# Source
Donald Trump redevient, ce 20 janvier 2025, le président des États-Unis. Auréolé d’un « mandat clair », le Républicain compte mettre sa victoire à profit en s’attaquant à ses sujets de prédilection. Il retrouve le Bureau ovale alors que l’on assiste à l’un des plus grands rallyes sur le dollar de l’histoire. Le taux de change effectif réel du billet vert atteint aujourd’hui un niveau comparable à celui qui a débouché sur l’accord du Plaza de 1985, avec une probabilité élevée que son appréciation se poursuive. Ce mouvement est de nature à contrarier le nouveau président prompt à pourfendre les devises faibles qui pénaliseraient l’industrie américaine. Dans le même temps, le statut de monnaie de réserve du dollar est indispensable à la puissance de l’économie américaine, d’où une contradiction entre protection de cette position et recherche d’une dépréciation. Si l’économie américaine finissait par se montrer moins performante, une telle dépréciation pourrait se concrétiser. Envisager un accord concerté en ce sens, du type de celui du Plaza, paraît irréaliste au regard de la complexité de l’alignement des intérêts.
Le Retour
Le 20 janvier 2025 marque le retour de Donald Trump à la Maison-Blanche. Élu avec une avance confortable le 5 novembre dernier, l’ancien président entame ainsi un ultime mandat de quatre ans. Dire que l’évènement fait basculer les relations économiques internationales dans une nouvelle ère relève de l’euphémisme. La conflictualisation des rapports, l’incertitude et l’imprévisibilité ressortent comme des caractéristiques centrales de ce nouveau monde. Sur le plan intérieur, la première implication économique de la victoire de Trump, sous le contrôle – certes étriqué – du Congrès, est le renforcement du risque inflationniste, ce qui tranche nettement avec l’environnement macroéconomique de sa première élection, en 2016. Pour les contreparties américaines, les deux sujets sensibles sont le potentiel durcissement des conditions financières globales, lié à un éventuel regain d’inflation et à la remontée des taux longs, et de possibles tarifs douaniers prohibitifs. En outre, parmi les points d’attention - ou plus certainement de crispation - se pose la question de la valorisation du dollar américain par rapport aux autres devises. Si celle-ci trouve peu d’écho en-dehors des États-Unis pour le moment, elle figure parmi les sujets économiques favoris de Trump et de son équipe.

[Données de pointage sur captures d'écran et documents]
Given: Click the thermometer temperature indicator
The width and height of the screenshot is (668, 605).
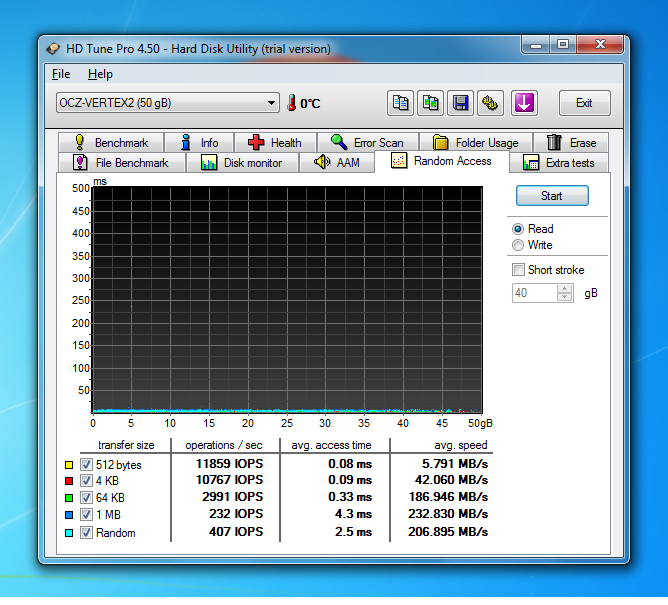Looking at the screenshot, I should (292, 103).
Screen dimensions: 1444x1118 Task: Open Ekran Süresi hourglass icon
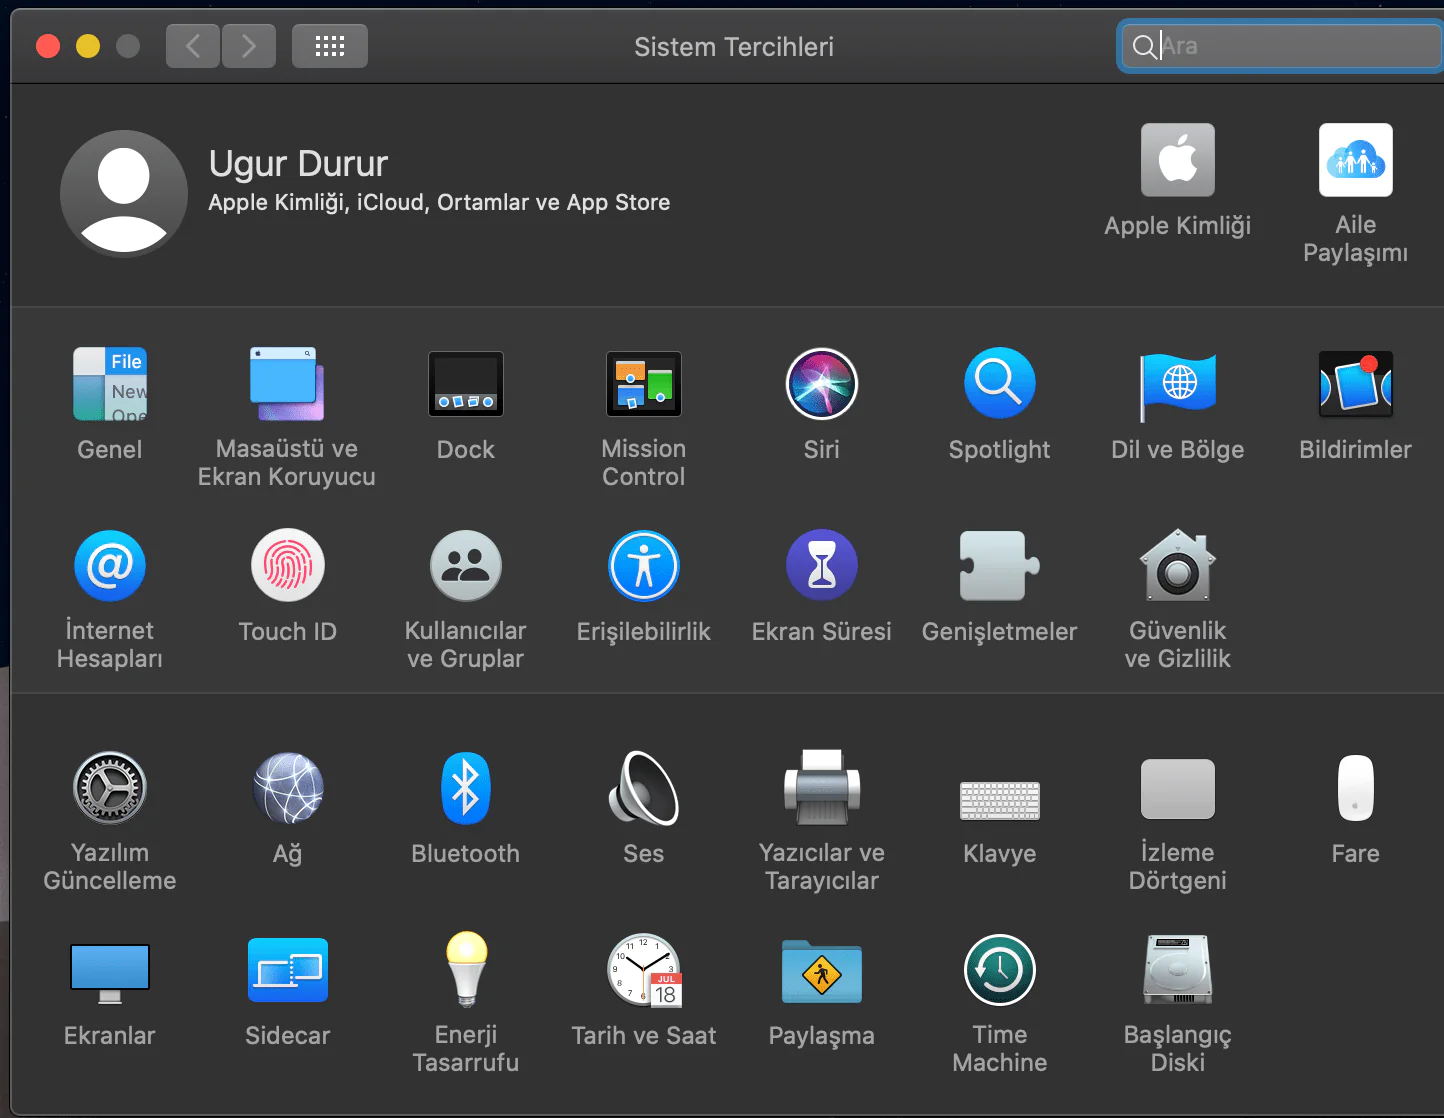[821, 566]
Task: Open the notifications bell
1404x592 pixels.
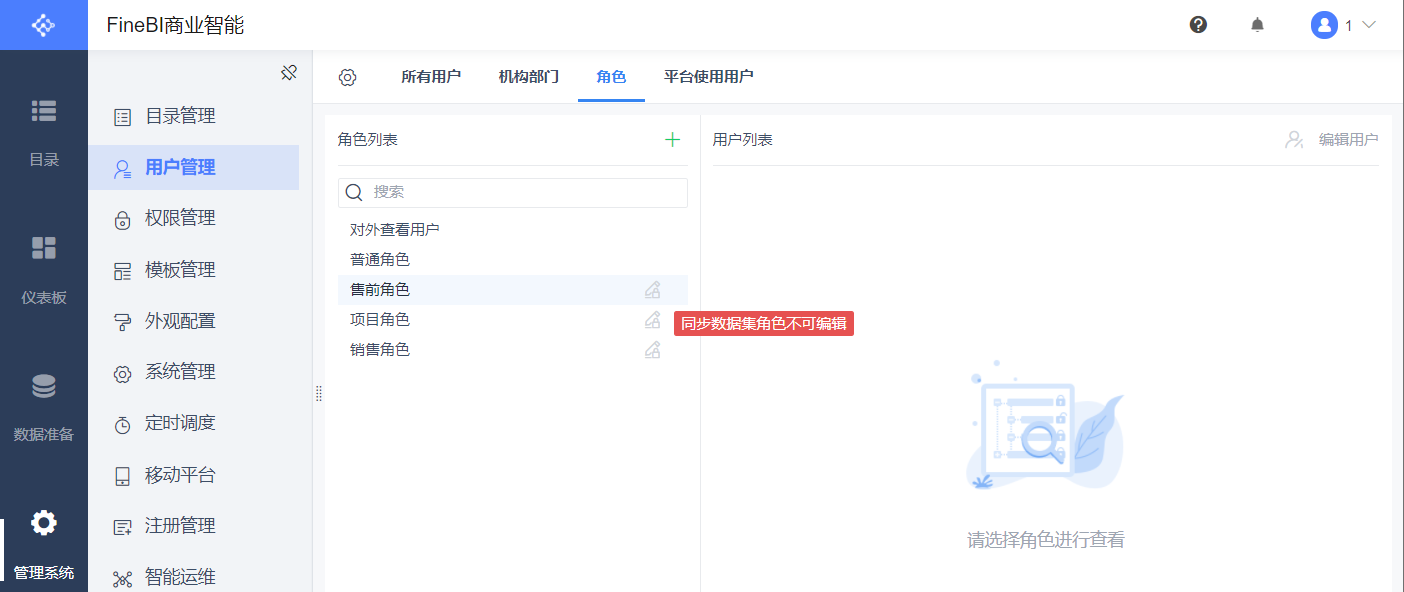Action: [x=1257, y=25]
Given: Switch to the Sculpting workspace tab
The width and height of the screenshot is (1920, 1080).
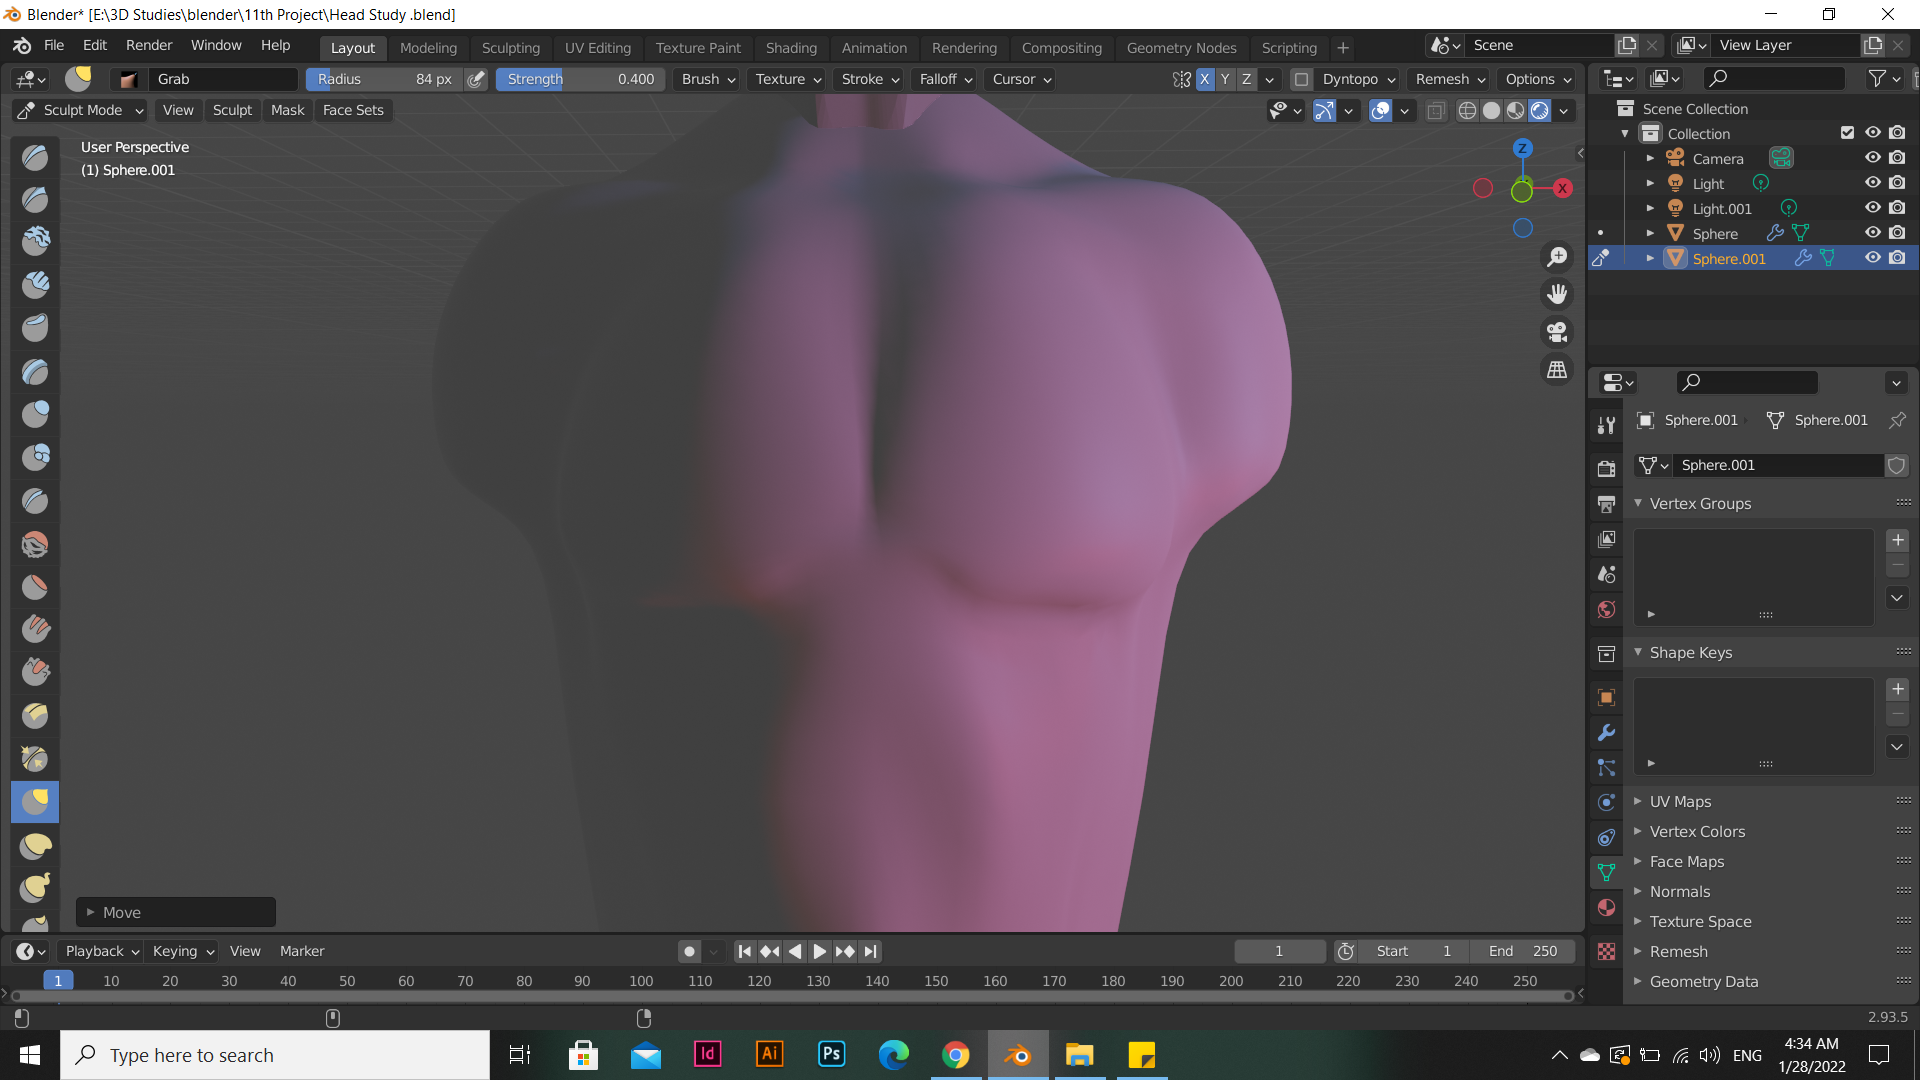Looking at the screenshot, I should point(510,48).
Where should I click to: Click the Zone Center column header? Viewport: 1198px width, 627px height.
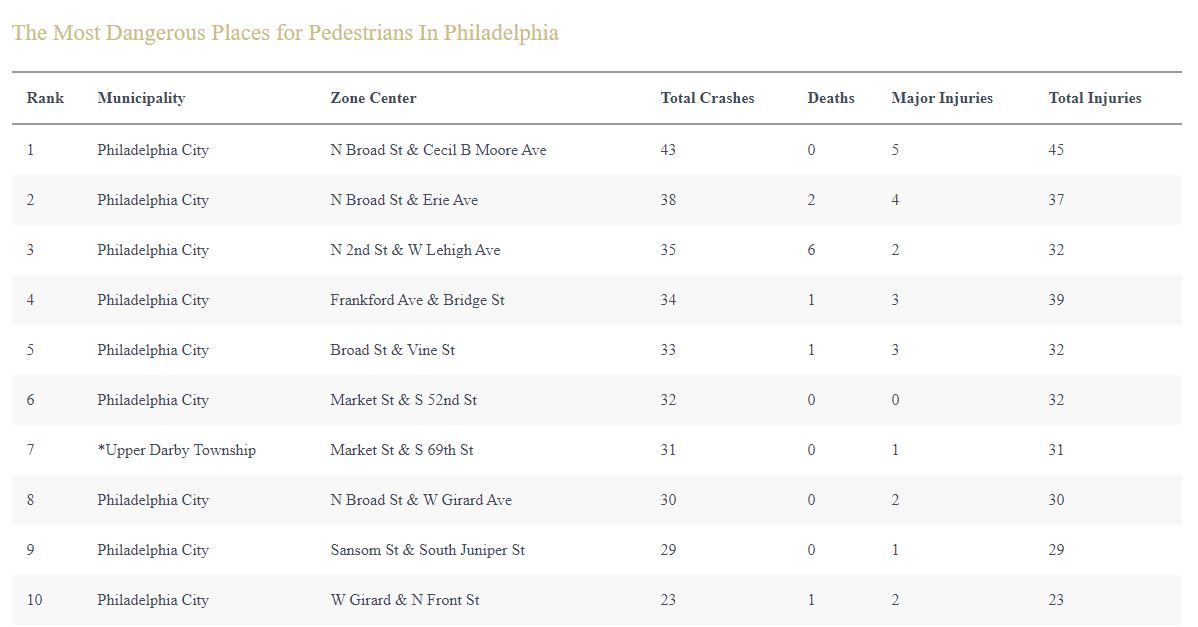[373, 98]
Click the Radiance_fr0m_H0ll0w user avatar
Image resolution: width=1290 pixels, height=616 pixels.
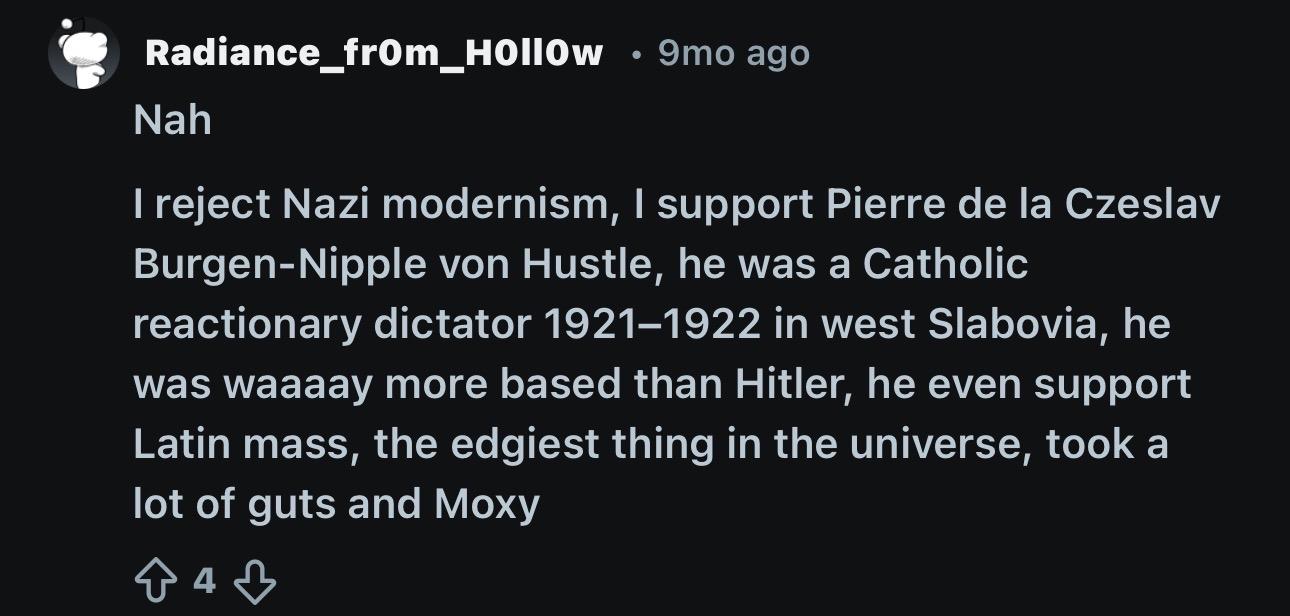pos(84,53)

# Vos tâches
A - D'après la source, à quel accord de 1985 le niveau actuel du taux de change effectif réel du dollar est-il comparé ?
B - Énumérez les caractéristiques centrales que la source attribue au nouveau monde des relations économiques internationales.
Les enregistrements proviennent d'une autre source que le texte.

# Réponses
A - À l'accord du Plaza.

B - La conflictualisation des rapports, l'incertitude et l'imprévisibilité.